The practice of massage therapy is regulated under the Regulated Health Professions Act, 1991 (RHPA) and is therefore a Regulated Health Profession.  Only individuals who have completed the requisite training and have met the strict competency requirements of the College of Massage Therapists of Ontario (CMTO) can call themselves a "Massage Therapist" or a "Registered Massage Therapist".

How do I find my Massage Therapist, if they are no longer at the same clinic?

If you are seeking your massage therapist from your last clinic that is not there anymore, that clinic must tell you which clinic they are at now or how you can reach them.
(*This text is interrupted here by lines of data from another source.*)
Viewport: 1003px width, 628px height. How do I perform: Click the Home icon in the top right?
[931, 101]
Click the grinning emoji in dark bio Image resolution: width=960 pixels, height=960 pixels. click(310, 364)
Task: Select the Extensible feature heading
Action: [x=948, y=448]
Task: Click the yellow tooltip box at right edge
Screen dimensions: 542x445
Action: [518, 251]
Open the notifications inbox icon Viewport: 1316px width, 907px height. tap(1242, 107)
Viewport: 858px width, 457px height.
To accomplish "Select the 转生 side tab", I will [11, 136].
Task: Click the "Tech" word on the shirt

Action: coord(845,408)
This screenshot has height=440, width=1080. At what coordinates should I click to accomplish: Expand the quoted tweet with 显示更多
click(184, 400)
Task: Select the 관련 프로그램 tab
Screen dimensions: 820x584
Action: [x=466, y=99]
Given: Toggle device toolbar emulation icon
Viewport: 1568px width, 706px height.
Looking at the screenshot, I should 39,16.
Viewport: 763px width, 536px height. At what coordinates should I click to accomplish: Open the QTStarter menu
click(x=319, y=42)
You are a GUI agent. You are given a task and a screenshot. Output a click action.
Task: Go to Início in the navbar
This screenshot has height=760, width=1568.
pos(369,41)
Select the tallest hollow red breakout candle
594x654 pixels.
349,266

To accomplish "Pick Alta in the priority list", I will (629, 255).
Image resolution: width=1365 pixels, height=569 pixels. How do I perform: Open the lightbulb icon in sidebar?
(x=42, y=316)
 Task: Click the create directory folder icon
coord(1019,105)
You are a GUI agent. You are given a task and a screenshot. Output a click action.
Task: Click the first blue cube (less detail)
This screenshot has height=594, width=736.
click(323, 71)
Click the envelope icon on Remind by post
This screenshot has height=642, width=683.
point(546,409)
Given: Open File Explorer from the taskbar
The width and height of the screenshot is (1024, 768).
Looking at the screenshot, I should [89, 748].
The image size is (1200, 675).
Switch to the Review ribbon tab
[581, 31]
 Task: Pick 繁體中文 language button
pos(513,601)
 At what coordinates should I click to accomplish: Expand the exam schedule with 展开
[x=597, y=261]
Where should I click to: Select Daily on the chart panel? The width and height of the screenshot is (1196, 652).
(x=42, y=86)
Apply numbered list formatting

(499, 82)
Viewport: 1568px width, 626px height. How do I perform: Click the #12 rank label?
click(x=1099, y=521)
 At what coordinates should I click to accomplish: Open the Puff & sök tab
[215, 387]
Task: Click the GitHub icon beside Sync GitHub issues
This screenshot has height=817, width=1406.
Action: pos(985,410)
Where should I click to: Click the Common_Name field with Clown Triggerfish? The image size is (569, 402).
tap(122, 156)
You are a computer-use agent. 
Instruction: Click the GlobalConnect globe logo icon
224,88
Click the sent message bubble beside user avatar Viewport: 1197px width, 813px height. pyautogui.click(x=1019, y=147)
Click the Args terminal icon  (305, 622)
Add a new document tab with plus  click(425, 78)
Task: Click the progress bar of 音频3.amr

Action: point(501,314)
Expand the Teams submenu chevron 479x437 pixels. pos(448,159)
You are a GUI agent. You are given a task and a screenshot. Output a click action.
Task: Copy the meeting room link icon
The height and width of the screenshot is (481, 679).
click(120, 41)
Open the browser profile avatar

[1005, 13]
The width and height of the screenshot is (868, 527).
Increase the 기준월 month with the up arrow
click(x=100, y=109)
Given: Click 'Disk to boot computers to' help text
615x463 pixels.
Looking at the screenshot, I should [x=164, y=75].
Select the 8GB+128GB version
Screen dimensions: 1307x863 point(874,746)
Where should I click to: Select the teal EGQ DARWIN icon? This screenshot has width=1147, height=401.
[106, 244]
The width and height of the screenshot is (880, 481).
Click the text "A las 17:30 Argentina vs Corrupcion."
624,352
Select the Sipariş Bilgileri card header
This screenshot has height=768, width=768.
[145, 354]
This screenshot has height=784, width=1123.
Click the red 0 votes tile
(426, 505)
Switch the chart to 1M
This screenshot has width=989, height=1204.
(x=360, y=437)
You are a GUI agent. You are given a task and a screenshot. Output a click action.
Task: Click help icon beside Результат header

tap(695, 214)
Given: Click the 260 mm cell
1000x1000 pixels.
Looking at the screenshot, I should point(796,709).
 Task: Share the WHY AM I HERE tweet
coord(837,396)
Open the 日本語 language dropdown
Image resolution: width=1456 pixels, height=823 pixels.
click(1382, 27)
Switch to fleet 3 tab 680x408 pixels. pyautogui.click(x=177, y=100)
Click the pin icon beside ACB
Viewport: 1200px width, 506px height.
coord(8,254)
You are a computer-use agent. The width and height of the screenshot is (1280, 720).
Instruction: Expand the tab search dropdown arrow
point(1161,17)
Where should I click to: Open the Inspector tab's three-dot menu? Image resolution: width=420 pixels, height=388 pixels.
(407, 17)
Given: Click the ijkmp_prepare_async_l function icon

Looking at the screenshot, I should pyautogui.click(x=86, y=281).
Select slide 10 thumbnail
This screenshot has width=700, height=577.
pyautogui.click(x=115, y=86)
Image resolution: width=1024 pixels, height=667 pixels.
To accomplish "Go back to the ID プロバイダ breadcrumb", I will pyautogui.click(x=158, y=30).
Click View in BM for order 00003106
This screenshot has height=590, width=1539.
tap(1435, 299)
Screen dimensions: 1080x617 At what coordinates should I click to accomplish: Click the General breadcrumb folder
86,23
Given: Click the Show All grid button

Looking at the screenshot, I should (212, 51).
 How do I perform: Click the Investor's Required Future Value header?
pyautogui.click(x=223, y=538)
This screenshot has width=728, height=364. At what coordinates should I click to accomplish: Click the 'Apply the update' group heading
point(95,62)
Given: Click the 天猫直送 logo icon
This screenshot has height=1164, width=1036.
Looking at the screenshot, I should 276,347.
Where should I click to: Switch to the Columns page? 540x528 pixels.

If that clinic has been shut down, you can still find them on

How do I register a complaint against my Massage Therapist?

The practice of massage therapy is regulated under the Regulated Health Professions Act and the Massage Therapy Act.  These pieces of legislation establish the College of Massage Therapists of Ontario (CMTO) and the profession of massage therapy as a self-regulating health profession in Ontario.

The CMTO exists to protect the public interest and to regulate the profession of massage therapy, through the maintenance of high professional standards.  The CMTO also ensures ethical, high-quality health care.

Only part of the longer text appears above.